Among them, Rbo is a rule-based optimizer. (Rbo is used in earlier versions of Oracle and is now retained, but the default is CBO.) MySQL does not have a Rbo optimizer)
These rules are hard-coded in the code of the database. The RBO will act as an execution plan based on the highest-priority rule that the input SQL statement can match to. For example, there is a rule in Rbo: Use an index in the case of an index. Then all the indexed tables will go through the index when they are executed. The biggest problem with RBO is that it determines the execution plan by fixing the rules. The number and distribution of objects involved in SQL are not considered. It is possible that the chosen rule is not an optimal execution plan.
The CBO is a cost-based optimizer (based on statistics) that chooses a minimal execution path from the target's many execution paths as the execution plan. Cost means that MySQL calculates an estimate of the consumption of the SQL statement corresponding to the IO,CPU, based on the relevant statistics. The calculation process involves indexes, tables, rows and other data, the process is more complex.
1. The query optimizer uses statistics to select an execution plan for SQL.

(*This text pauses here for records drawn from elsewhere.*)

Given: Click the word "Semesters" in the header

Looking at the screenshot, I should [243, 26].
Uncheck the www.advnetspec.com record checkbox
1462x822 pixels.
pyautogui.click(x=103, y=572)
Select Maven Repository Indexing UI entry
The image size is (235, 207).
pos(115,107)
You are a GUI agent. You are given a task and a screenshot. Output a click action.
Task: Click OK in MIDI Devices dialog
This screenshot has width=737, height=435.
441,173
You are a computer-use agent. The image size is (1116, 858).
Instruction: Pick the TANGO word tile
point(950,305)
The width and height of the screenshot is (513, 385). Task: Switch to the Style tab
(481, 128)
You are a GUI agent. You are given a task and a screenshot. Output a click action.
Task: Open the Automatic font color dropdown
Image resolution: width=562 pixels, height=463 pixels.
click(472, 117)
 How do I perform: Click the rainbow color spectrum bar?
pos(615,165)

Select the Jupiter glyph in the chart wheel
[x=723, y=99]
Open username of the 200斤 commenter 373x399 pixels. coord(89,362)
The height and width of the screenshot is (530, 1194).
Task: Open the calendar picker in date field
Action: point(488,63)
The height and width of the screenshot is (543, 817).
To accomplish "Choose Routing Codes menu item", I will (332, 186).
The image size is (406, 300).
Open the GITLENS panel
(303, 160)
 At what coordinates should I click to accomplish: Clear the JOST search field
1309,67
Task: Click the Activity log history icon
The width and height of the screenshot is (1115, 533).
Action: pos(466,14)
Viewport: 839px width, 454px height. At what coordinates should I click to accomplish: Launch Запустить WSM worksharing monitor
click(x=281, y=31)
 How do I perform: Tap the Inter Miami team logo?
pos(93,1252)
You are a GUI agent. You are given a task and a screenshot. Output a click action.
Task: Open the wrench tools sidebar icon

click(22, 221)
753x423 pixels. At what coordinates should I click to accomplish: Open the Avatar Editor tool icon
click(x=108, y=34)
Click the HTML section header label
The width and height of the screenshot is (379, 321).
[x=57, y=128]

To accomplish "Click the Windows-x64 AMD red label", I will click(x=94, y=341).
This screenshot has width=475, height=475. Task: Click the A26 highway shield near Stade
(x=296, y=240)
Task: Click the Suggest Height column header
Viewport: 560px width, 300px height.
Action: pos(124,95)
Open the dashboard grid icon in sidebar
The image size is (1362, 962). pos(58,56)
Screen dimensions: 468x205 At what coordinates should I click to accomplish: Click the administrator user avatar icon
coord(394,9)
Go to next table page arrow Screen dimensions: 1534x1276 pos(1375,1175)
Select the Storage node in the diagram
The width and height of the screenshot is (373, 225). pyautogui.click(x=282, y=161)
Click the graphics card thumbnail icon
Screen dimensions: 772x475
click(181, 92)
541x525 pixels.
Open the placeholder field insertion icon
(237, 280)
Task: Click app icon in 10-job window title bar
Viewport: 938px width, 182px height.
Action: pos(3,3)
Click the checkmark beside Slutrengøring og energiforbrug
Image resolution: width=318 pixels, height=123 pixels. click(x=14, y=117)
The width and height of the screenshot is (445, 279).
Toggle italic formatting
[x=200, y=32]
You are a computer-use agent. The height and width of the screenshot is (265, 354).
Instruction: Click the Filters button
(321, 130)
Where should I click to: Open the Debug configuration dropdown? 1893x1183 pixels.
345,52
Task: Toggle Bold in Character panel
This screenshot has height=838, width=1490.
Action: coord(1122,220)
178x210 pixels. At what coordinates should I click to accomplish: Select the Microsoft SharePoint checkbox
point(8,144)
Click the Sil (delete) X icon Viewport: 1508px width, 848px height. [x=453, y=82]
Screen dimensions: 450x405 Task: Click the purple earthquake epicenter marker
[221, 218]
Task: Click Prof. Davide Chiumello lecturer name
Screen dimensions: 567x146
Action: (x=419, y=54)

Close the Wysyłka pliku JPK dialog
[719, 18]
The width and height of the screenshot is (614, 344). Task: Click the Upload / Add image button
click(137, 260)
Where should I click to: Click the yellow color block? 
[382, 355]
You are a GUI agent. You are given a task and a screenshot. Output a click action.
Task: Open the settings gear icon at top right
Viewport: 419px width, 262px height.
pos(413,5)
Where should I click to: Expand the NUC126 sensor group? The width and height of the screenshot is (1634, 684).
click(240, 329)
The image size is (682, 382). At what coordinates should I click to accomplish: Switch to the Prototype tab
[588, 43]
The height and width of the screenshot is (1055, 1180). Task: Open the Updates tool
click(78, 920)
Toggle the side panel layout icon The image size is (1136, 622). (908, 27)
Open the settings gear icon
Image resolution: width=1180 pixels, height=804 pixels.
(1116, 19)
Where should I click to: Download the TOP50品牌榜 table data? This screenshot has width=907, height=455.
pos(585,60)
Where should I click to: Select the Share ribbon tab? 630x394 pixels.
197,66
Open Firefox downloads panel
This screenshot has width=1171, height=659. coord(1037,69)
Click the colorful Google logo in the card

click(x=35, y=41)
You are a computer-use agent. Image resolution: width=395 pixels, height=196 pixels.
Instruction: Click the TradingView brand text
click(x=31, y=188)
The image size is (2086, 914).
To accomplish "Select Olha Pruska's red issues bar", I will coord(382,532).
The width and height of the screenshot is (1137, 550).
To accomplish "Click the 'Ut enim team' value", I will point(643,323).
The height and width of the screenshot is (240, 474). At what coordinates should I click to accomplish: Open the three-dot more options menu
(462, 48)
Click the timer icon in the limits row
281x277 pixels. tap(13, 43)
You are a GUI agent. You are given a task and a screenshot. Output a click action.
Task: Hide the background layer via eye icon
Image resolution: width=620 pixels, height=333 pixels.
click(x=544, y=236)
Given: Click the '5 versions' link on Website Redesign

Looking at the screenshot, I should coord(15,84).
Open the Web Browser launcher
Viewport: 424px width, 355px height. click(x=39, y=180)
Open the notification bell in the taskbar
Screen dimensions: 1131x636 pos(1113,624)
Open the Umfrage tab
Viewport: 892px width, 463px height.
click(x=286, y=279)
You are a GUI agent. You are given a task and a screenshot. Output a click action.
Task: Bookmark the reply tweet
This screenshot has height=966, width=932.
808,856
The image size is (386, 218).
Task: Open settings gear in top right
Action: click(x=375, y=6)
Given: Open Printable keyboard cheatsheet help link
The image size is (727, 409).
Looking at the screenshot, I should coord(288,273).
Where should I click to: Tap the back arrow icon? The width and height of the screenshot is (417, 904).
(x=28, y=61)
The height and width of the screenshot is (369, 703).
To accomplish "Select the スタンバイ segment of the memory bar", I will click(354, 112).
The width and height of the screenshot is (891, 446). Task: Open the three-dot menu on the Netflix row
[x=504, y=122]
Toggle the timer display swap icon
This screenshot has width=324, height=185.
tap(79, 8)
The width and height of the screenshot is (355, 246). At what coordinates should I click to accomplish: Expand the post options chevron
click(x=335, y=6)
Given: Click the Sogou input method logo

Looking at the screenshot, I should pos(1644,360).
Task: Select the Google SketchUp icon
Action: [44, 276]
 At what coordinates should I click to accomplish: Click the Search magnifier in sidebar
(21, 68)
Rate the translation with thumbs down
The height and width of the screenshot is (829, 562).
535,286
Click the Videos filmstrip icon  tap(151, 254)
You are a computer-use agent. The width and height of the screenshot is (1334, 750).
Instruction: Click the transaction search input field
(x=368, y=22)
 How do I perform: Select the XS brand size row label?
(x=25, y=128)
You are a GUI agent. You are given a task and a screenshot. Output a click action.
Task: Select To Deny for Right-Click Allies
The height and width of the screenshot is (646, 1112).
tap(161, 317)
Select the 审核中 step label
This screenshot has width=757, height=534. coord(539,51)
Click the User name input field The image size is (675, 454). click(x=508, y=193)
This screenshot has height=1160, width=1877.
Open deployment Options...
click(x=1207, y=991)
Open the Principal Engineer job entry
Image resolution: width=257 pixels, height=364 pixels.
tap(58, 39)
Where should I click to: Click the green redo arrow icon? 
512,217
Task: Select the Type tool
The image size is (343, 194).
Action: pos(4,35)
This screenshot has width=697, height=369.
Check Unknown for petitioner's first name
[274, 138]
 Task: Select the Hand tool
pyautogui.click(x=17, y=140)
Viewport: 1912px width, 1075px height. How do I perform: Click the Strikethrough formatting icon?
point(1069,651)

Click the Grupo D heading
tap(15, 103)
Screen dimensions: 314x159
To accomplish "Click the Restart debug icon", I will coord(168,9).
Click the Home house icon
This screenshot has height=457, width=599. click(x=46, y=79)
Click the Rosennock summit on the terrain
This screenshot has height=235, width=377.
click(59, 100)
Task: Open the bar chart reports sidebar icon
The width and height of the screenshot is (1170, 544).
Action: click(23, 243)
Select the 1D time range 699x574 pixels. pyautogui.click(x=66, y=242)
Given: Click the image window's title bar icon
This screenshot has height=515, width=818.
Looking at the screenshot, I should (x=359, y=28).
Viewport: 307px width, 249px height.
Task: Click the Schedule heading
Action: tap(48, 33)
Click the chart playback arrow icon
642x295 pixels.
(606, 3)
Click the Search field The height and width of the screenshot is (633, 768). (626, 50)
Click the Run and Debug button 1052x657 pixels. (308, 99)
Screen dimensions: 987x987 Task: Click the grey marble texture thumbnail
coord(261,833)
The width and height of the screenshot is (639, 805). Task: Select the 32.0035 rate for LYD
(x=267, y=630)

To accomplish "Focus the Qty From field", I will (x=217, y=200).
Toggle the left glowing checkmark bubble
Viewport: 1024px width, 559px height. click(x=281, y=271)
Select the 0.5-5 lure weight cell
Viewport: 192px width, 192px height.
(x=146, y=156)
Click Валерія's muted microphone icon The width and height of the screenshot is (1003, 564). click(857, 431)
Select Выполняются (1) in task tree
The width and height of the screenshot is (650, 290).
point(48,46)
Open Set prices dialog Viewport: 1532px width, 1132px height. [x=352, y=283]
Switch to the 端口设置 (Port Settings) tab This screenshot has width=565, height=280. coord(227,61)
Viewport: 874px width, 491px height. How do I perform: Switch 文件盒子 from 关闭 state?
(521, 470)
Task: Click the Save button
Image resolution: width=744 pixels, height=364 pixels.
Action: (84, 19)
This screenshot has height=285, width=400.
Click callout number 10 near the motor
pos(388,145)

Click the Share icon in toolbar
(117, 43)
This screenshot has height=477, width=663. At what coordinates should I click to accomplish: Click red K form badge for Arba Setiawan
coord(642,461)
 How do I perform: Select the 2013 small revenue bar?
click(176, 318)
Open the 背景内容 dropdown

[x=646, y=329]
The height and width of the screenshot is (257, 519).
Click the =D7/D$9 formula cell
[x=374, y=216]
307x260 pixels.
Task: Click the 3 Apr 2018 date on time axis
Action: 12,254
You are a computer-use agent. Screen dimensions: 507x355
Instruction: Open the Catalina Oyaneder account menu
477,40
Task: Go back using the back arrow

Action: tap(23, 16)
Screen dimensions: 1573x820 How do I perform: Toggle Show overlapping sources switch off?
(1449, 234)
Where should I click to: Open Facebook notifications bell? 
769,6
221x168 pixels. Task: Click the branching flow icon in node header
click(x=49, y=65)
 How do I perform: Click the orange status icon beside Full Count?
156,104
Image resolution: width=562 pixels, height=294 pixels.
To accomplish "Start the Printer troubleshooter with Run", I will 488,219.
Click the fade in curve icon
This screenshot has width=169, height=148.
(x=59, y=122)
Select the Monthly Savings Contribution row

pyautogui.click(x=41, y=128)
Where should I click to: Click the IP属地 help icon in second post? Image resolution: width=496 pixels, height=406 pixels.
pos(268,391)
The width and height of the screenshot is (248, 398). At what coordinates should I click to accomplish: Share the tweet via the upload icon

2.mysql has no histogram of data and cannot delete statistics manually. (Oracle has)
3. There was a query optimizer on the server, but no data and index statistics were saved. Statistical information is implemented by the storage engine, and different storage engines store different statistics.
4. Statistical information is divided into indexed statistical information and table statistics.To view statistical information
Index statistical information
Show index from table or Information_schema.statistics tables
Table statistical Information
Show table status like or Information_schema.tables tablesQuery execution engine + return data to client
After getting the execution plan, according to the existing execution plan, the query execution engine, the SQL layer of MySQL, call the interface of the storage engine layer layer, obtain the corresponding result set from the MySQL storage engine, and then return to the user.
When execution is complete, the result is returned to the client, and if it is a query statement and the cache is turned on, MySQL will put the result set in the query cache at the same time. It then returns the result set that is found. If the operation is deleted or modified, the number of rows affected after the execution of the statement is returned.